It is an unacknowledged truth that subjective self-identity is always and already a psychological artefact that exists upon a sliding scale of graduated pathology. A notionally healthy or well-adjusted individual in comparison to a person experiencing some form of dissociative or discontinuous psychological reality represents a difference in degree but not in kind. That is – the various fragments and properties of a healthy mind are not qualitatively different to those of an unhealthy one, it is much more that they exist in different measures, weights, orientations and symmetries in each instance and that we attribute positive or negative qualities to these as much by choice as by learned bias.
The extent, severity and stage of an illness is measured not so much by difference or distance but by varying degrees of similarity.
In this sense we are each and all as equally capable of any state of mental health or illness, shaped by experience, character and psychological self-influence.
The most significant barrier and boundary to a realisation as to the relativity of mental experience is in this context and itself an existential symptom of the pathology that it seeks to conceptually differentiate itself from.

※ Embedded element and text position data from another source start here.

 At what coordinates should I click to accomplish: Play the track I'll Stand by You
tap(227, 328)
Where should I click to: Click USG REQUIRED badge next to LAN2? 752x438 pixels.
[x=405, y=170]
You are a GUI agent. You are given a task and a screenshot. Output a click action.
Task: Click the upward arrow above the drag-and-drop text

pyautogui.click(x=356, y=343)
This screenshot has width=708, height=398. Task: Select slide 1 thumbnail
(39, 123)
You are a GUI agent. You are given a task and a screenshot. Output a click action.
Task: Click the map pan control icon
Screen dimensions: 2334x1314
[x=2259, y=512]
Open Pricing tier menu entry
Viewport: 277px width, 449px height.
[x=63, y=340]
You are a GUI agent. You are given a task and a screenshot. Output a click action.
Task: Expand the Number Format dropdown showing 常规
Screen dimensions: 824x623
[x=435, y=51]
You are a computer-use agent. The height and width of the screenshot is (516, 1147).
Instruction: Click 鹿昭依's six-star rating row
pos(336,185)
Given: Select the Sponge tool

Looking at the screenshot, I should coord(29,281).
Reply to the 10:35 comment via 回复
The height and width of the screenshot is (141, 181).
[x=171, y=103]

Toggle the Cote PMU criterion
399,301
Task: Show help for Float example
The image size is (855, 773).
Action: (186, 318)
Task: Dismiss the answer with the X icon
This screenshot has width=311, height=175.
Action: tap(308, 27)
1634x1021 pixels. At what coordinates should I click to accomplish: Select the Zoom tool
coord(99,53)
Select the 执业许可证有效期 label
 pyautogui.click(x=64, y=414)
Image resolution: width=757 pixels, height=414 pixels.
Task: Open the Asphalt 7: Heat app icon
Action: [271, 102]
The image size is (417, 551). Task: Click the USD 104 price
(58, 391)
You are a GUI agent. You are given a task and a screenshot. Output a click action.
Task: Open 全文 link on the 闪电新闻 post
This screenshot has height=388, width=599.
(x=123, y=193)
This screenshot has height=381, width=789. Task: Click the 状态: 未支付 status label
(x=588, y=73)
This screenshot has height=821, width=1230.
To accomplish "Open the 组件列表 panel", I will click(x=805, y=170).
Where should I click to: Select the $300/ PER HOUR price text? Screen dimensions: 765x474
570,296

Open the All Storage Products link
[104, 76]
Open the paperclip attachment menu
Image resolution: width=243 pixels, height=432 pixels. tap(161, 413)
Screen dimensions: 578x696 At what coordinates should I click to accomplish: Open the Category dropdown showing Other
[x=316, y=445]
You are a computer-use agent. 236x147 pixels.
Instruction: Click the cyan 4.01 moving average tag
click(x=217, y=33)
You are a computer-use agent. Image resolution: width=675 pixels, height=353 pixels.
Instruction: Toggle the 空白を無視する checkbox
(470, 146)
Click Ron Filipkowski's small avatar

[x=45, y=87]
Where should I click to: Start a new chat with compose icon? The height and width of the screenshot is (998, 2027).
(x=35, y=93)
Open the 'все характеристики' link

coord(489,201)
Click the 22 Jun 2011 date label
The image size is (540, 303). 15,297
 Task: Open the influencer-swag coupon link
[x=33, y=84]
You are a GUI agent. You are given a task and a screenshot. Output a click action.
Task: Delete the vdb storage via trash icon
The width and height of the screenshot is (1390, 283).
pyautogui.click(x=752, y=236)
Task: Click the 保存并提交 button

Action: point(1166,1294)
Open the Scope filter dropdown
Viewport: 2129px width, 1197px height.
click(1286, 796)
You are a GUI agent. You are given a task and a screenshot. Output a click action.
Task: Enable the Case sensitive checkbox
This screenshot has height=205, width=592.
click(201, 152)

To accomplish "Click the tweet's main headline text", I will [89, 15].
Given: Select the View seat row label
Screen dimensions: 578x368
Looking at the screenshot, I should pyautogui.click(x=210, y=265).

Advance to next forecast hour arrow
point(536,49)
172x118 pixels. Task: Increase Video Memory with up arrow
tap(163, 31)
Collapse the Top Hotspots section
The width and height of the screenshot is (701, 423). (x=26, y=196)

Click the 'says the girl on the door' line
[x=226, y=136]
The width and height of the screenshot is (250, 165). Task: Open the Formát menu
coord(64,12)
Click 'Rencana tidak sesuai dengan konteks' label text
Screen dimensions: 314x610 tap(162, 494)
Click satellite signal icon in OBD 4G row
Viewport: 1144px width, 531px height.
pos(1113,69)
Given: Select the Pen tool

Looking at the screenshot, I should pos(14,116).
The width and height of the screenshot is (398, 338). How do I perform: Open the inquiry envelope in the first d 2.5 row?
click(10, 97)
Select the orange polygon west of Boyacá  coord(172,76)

The difference and distance through which we characterise and differentiate boundaries between psychological balance and mental illness is itself a symptom and causal factor in the ascendancy of pathology in individuals. This is the assertion of an Other (or World as context of difference) by which the nature and sustainable continuity of Self is defined and under any sufficient analysis it becomes clear that this core schism is simultaneously the source of health and of in illness in our minds.
There is a core psychotherapeutic fact regarding the essence of subjective self-identity here.